Colombia’s Constitutional Court ruled that President Alvaro Uribe‘s declaration of a “social emergency” was unconstitutional, meaning that the president’s proposed health reforms lack a legal foundation, Colombian media reports.
The court ruled that Colombia was not facing the necessary level of economic, social or ecological threat required to merit the declaration of a “social emergency,” which would allow the president to make decrees without the approval of Congress.
A majority of the court’s magistrates voted to reject the “social emergency,” on the grounds that there is no reason for Colombia’s healthcare system to be considered particularly vulnerable.
The ruling follows the negative recommendations on the reforms submitted to the court in March by Judge Jorge Ivan Palacio. The court discussed each of the points raised in Palacio’s report before coming to their decision.
Palacio explained in March that the biggest fault of Uribe’s emergency declaration is that the crumbling of Colombia’s healthcare system was not an unforeseen event, meaning Uribe should have put proposed reforms through Congress.
In addition, Palacio found that Uribe’s proposed reforms would not solve the underlying problems of the country’s healthcare system.
According to reports, the Colombian Ministries of Finance and Social Protection have devised a “plan B,” for reforming the health system, although they have not announced details of what the plan involves.

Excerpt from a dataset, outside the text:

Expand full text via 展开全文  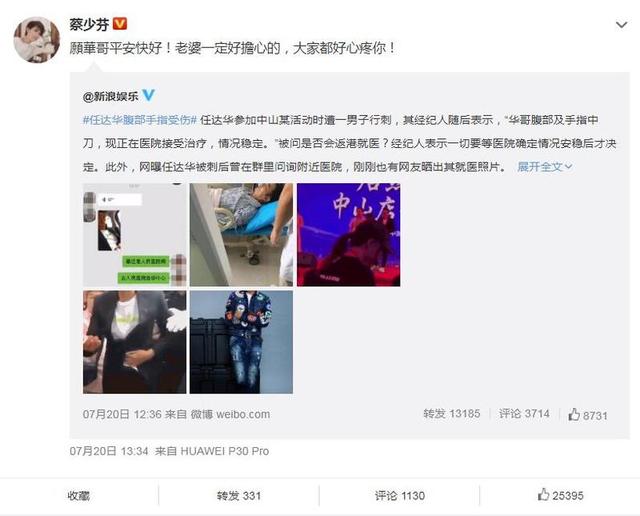(x=544, y=167)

Uribe declared a state of “social emergency” in December, in order to pass reforms to the country’s healthcare system which he claimed was on the brink of collapse. The declaration allowed the president to make decrees on healthcare reform system without putting them to a vote in Congress.
The proposed reforms caused heated debate across Colombia, with many of the country’s medical workers arguing that the executive orders should not pass because they violate patients’ rights.